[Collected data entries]
______
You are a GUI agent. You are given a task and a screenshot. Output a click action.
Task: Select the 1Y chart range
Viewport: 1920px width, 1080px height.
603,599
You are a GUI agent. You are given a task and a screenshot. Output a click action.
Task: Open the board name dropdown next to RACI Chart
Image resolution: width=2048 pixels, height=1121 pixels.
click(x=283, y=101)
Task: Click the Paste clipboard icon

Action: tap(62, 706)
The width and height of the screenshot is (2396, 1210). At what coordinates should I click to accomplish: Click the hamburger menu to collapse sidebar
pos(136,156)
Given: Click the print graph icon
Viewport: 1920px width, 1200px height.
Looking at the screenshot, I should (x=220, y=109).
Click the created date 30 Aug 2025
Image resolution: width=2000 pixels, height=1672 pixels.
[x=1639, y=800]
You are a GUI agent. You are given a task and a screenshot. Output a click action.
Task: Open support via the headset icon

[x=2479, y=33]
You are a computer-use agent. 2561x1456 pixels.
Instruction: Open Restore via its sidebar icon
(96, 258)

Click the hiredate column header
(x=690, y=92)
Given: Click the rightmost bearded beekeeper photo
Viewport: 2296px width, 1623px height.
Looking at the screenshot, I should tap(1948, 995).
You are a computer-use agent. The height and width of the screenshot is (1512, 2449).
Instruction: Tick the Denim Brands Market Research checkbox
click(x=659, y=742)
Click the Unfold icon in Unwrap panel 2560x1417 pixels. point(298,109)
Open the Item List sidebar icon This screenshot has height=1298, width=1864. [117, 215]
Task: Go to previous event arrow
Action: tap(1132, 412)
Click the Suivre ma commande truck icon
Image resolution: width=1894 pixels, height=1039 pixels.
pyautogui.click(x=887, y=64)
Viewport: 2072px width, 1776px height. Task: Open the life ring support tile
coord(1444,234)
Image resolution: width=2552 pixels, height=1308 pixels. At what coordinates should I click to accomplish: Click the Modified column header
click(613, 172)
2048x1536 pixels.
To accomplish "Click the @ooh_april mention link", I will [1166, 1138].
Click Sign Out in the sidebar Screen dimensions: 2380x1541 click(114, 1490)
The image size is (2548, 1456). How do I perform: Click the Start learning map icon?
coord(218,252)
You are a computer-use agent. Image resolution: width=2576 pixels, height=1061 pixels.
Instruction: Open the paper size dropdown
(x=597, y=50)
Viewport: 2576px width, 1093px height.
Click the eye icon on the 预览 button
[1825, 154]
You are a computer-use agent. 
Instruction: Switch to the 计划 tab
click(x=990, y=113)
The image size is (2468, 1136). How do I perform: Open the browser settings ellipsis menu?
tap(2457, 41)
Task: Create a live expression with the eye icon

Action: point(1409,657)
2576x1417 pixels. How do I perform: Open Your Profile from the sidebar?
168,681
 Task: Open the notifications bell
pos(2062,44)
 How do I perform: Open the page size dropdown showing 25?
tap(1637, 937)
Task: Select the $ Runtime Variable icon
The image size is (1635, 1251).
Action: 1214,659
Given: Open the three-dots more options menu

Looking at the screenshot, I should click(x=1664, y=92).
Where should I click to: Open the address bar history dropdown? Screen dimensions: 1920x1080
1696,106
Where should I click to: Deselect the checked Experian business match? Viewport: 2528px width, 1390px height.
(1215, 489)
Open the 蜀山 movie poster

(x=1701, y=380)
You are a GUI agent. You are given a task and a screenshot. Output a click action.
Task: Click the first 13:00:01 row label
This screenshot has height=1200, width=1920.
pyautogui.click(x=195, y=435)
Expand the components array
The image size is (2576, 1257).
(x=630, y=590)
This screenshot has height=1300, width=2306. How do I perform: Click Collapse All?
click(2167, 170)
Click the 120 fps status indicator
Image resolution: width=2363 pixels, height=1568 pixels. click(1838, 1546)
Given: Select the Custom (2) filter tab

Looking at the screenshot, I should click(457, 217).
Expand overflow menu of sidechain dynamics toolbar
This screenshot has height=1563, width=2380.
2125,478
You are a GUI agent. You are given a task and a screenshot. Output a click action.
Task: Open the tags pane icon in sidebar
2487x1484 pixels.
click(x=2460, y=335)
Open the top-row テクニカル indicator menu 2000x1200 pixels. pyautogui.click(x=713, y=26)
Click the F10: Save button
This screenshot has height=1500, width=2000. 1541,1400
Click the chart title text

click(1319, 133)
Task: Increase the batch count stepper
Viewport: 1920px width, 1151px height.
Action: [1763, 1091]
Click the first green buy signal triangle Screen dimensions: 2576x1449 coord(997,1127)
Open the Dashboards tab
______
● **Task goal**: Recopy the entries above exactly, with every line included.

● **Exercise solution**:
You are a GUI agent. You are given a task and a screenshot. Output a click action.
Task: Select the 1Y chart range
Viewport: 1920px width, 1080px height.
603,599
You are a GUI agent. You are given a task and a screenshot. Output a click action.
Task: Open the board name dropdown next to RACI Chart
Image resolution: width=2048 pixels, height=1121 pixels.
click(x=283, y=101)
Task: Click the Paste clipboard icon

Action: tap(62, 706)
The width and height of the screenshot is (2396, 1210). At what coordinates should I click to accomplish: Click the hamburger menu to collapse sidebar
pos(136,156)
Given: Click the print graph icon
Viewport: 1920px width, 1200px height.
Looking at the screenshot, I should (x=220, y=109).
Click the created date 30 Aug 2025
Image resolution: width=2000 pixels, height=1672 pixels.
[x=1639, y=800]
You are a GUI agent. You are given a task and a screenshot. Output a click action.
Task: Open support via the headset icon

[x=2479, y=33]
You are a computer-use agent. 2561x1456 pixels.
Instruction: Open Restore via its sidebar icon
(96, 258)

Click the hiredate column header
(x=690, y=92)
Given: Click the rightmost bearded beekeeper photo
Viewport: 2296px width, 1623px height.
Looking at the screenshot, I should tap(1948, 995).
You are a computer-use agent. The height and width of the screenshot is (1512, 2449).
Instruction: Tick the Denim Brands Market Research checkbox
click(x=659, y=742)
Click the Unfold icon in Unwrap panel 2560x1417 pixels. point(298,109)
Open the Item List sidebar icon This screenshot has height=1298, width=1864. [117, 215]
Task: Go to previous event arrow
Action: tap(1132, 412)
Click the Suivre ma commande truck icon
Image resolution: width=1894 pixels, height=1039 pixels.
pyautogui.click(x=887, y=64)
Viewport: 2072px width, 1776px height. Task: Open the life ring support tile
coord(1444,234)
Image resolution: width=2552 pixels, height=1308 pixels. At what coordinates should I click to accomplish: Click the Modified column header
click(613, 172)
2048x1536 pixels.
To accomplish "Click the @ooh_april mention link", I will [1166, 1138].
Click Sign Out in the sidebar Screen dimensions: 2380x1541 click(114, 1490)
The image size is (2548, 1456). How do I perform: Click the Start learning map icon?
coord(218,252)
You are a computer-use agent. Image resolution: width=2576 pixels, height=1061 pixels.
Instruction: Open the paper size dropdown
(x=597, y=50)
Viewport: 2576px width, 1093px height.
Click the eye icon on the 预览 button
[1825, 154]
You are a computer-use agent. 
Instruction: Switch to the 计划 tab
click(x=990, y=113)
The image size is (2468, 1136). How do I perform: Open the browser settings ellipsis menu?
tap(2457, 41)
Task: Create a live expression with the eye icon

Action: point(1409,657)
2576x1417 pixels. How do I perform: Open Your Profile from the sidebar?
168,681
 Task: Open the notifications bell
pos(2062,44)
 How do I perform: Open the page size dropdown showing 25?
tap(1637, 937)
Task: Select the $ Runtime Variable icon
The image size is (1635, 1251).
Action: 1214,659
Given: Open the three-dots more options menu

Looking at the screenshot, I should click(x=1664, y=92).
Where should I click to: Open the address bar history dropdown? Screen dimensions: 1920x1080
1696,106
Where should I click to: Deselect the checked Experian business match? Viewport: 2528px width, 1390px height.
(1215, 489)
Open the 蜀山 movie poster

(x=1701, y=380)
You are a GUI agent. You are given a task and a screenshot. Output a click action.
Task: Click the first 13:00:01 row label
This screenshot has height=1200, width=1920.
pyautogui.click(x=195, y=435)
Expand the components array
The image size is (2576, 1257).
(x=630, y=590)
This screenshot has height=1300, width=2306. How do I perform: Click Collapse All?
click(2167, 170)
Click the 120 fps status indicator
Image resolution: width=2363 pixels, height=1568 pixels. click(1838, 1546)
Given: Select the Custom (2) filter tab

Looking at the screenshot, I should click(457, 217).
Expand overflow menu of sidechain dynamics toolbar
This screenshot has height=1563, width=2380.
2125,478
You are a GUI agent. You are given a task and a screenshot. Output a click action.
Task: Open the tags pane icon in sidebar
2487x1484 pixels.
click(x=2460, y=335)
Open the top-row テクニカル indicator menu 2000x1200 pixels. pyautogui.click(x=713, y=26)
Click the F10: Save button
This screenshot has height=1500, width=2000. 1541,1400
Click the chart title text

click(1319, 133)
Task: Increase the batch count stepper
Viewport: 1920px width, 1151px height.
Action: [1763, 1091]
Click the first green buy signal triangle Screen dimensions: 2576x1449 coord(997,1127)
Open the Dashboards tab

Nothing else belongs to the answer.